### SUPPLIED DATA ###

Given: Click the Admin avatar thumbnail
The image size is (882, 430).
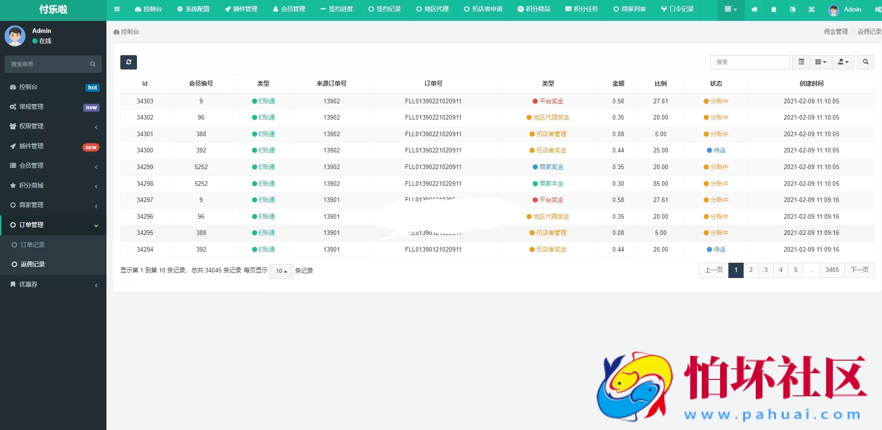Looking at the screenshot, I should pyautogui.click(x=834, y=9).
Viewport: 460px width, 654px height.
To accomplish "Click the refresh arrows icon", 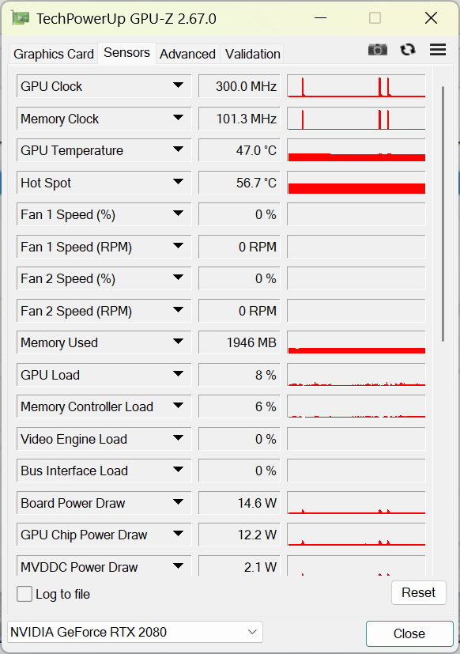I will coord(408,50).

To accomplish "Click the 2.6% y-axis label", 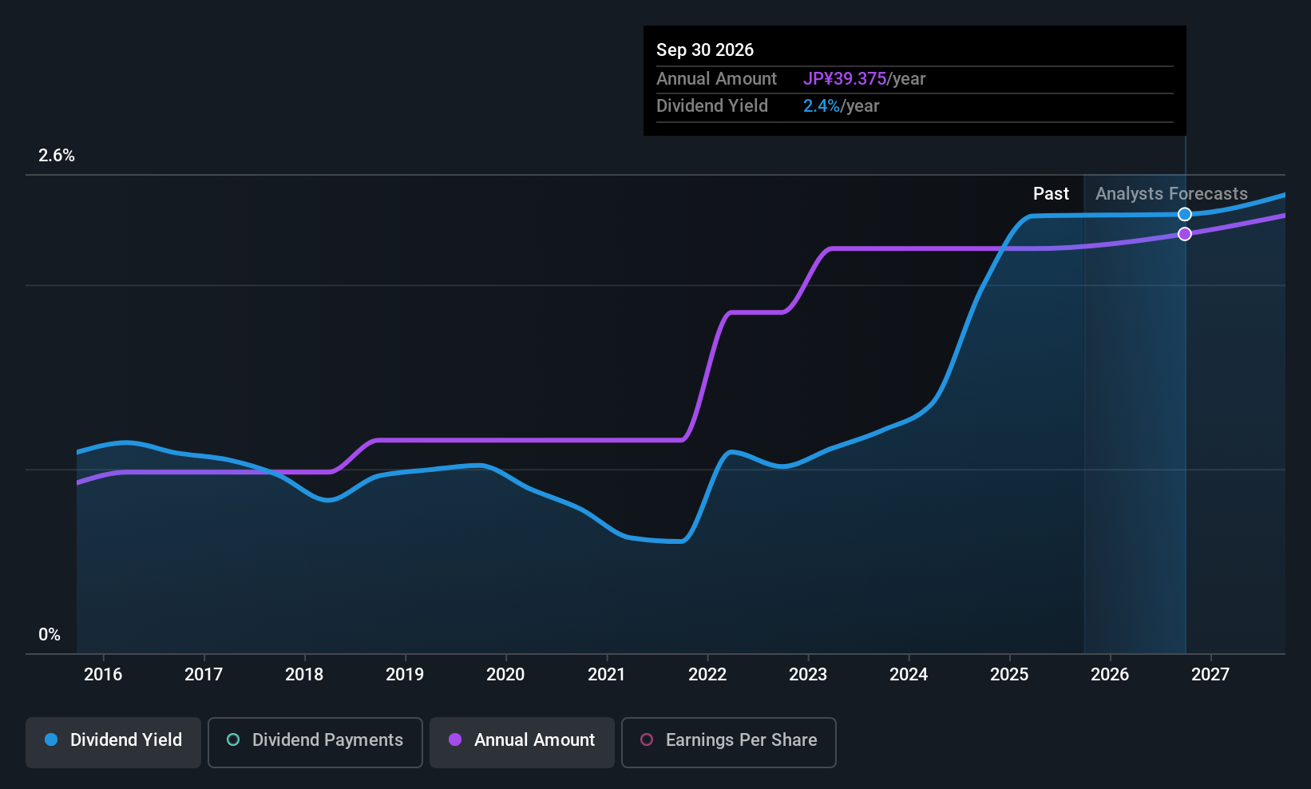I will 57,156.
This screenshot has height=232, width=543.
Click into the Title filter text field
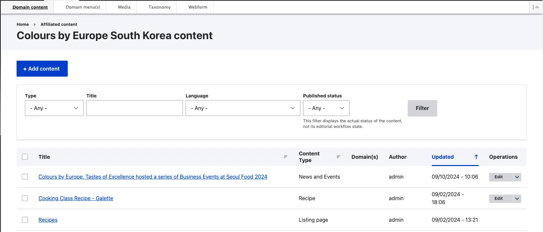point(134,108)
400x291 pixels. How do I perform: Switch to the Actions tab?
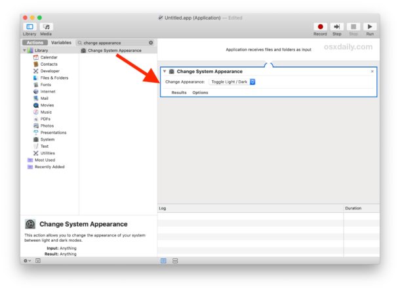(x=35, y=43)
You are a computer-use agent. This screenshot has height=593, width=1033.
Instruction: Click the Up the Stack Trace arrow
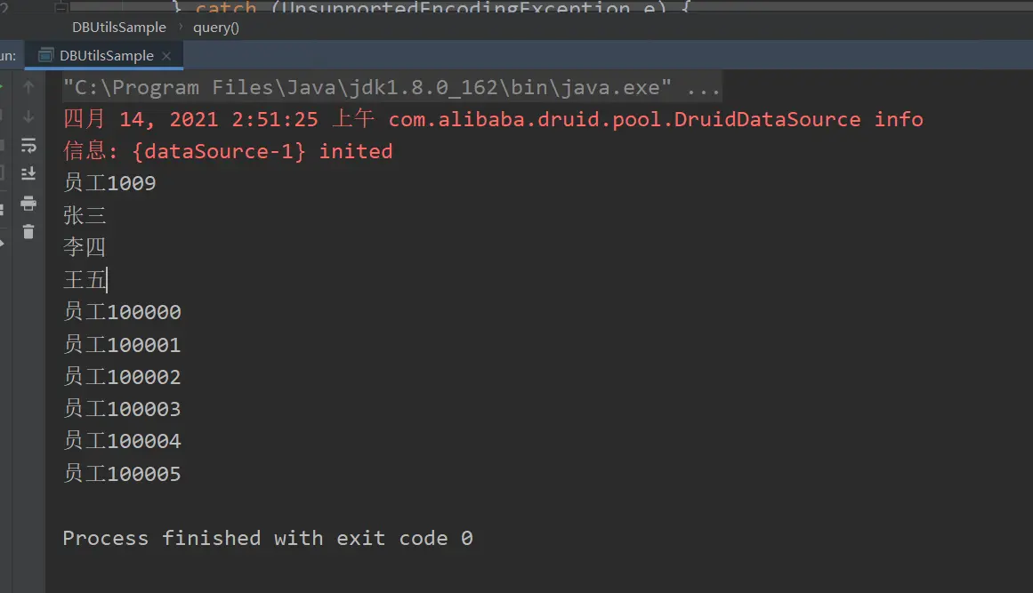[28, 87]
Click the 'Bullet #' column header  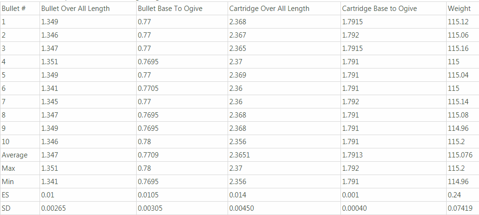coord(20,9)
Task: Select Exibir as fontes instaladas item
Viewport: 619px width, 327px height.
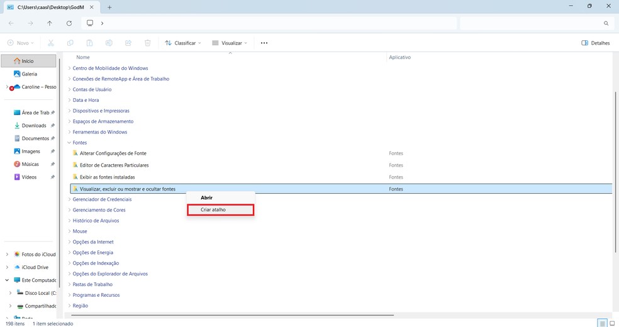Action: (x=107, y=177)
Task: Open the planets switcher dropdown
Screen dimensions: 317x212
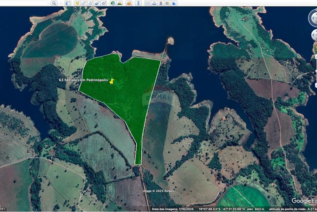Action: [129, 3]
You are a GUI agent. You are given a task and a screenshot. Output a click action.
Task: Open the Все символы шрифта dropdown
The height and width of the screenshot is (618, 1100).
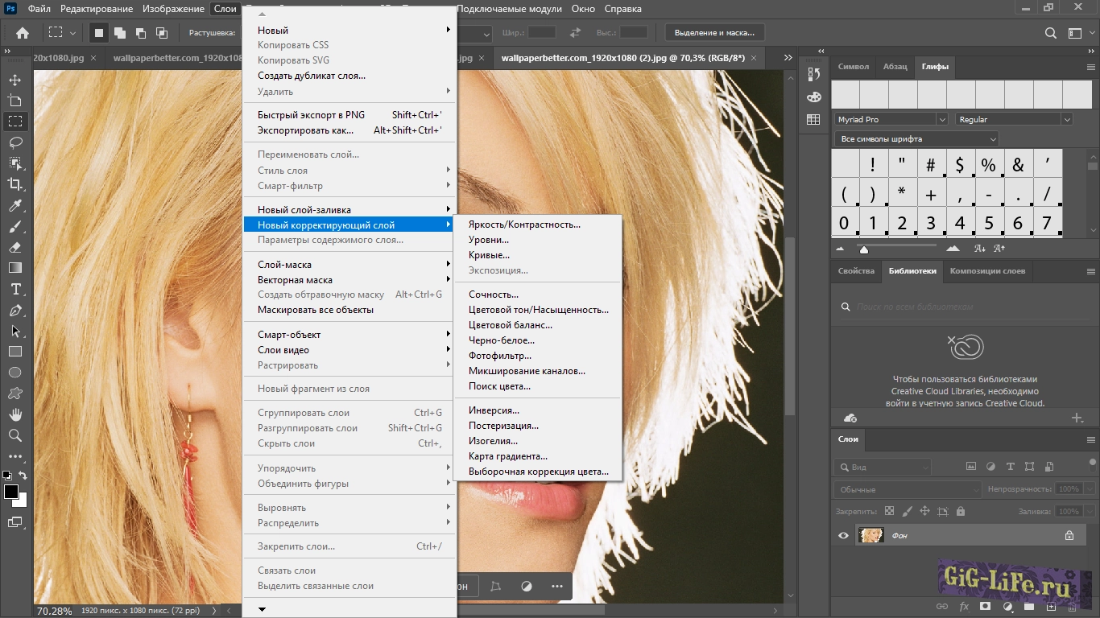pyautogui.click(x=916, y=138)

###

- TASK PROMPT -
Tally how many rows above contain the string "Viewport". Reply with the number only.

- EXERCISE OUTPUT -
2